По прибытии молодых людей в дом, предоставленный газетой, их состояние ухудшилось. Они потребовали опиума, удивились, что его не оказалось, и тогда в качестве замены потребовали спиртного. Выпивку им предоставили, но в таком количестве, которого им показалось мало. Маша и репортеры пили с ними до тех пор, пока не начали засыпать. Но парни не хотели спать и, когда их принялись уговаривать, стали агрессивными. «Безопасное место» перестало быть таковым, и выспаться никому не удалось.

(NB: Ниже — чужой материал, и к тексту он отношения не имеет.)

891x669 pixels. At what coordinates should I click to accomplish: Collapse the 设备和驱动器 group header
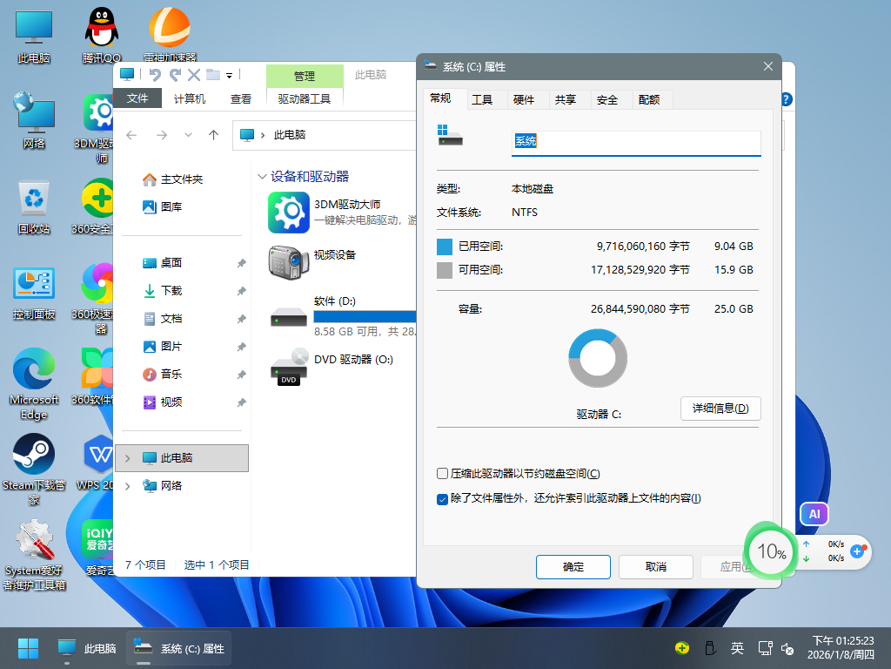pos(262,177)
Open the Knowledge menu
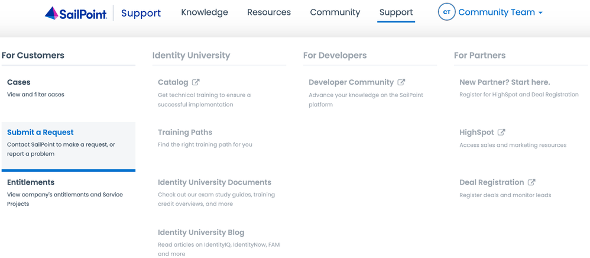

На следующее утро я спрятал все свои бутылки со спиртным и пригласил ребят к себе домой. Они были взволнованы, и мы приветствовали друг друга довольно тепло, однако они нервничали, и я вдруг обнаружил, что разговариваю с ними, как отец со строптивыми подростками. Я сказал, что их будущее на Западе зависит от их готовности вести себя так, как здесь принято. Это означает, что водку следует употреблять только в умеренных количествах, а о наркотиках и вовсе забыть. Им придется выучить английский язык и найти работу. Но до этого нужно было восстановиться. Для «детоксикации» их определили в лондонскую клинику неподалеку от Кингз роуд, и там они находились под присмотром врачей и службы безопасности. Ребятам также нужно было основательно подлечить зубы. Настроение бывших военнопленных менялось от благодарной эйфории до угрюмого отказа общаться и обсуждать свои проблемы.

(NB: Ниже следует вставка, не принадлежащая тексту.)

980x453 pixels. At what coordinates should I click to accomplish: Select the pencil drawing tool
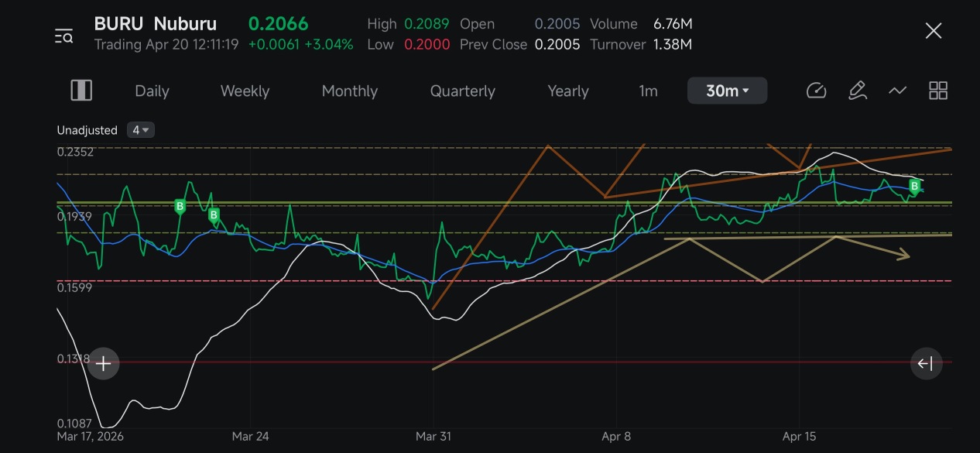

Через несколько дней страшных страданий, связанных с выходом из наркотической зависимости, Игорь и Олег дали нам понять, что хотели бы связаться с советским посольством. Мы отреагировали очень просто. Они свободны и вольны идти, куда пожелают. Мы, правда, напомнили им о проблемах, с которыми они могут столкнуться как дезертиры. Западные операторы уже отсняли, как они осуждают политику Советского Союза. А это, как показала советская история, было тягчайшим преступлением, и Олег с Игорем, похоже, поняли это, когда их мрачное, злобное настроение прошло и они вернулись к реальности.
В клинике Олег почти ничего не делал, только слушал плейер, который мы ему дали, и смотрел телепередачи, хотя и не понимал их. Мы сознавали, что он малограмотен, и найти место в английской жизни ему будет невероятно трудно. Игорь был более смышленым. Через пару дней он уже читал русские книги и пытался понять происходящее из репортажей английской прессы, которые появились 17 июня. Мы дали ему гитару, и он сразу же начал наигрывать печальные русские песни. Тот день был напряженным, и вечер тоже, так как шел подсчет голосов моих избирателей, и бывшее на моей стороне большинство сократилось до 7 422 голосов, что всего на 4,5 процента превышало результат моего соперника от партии лейбористов.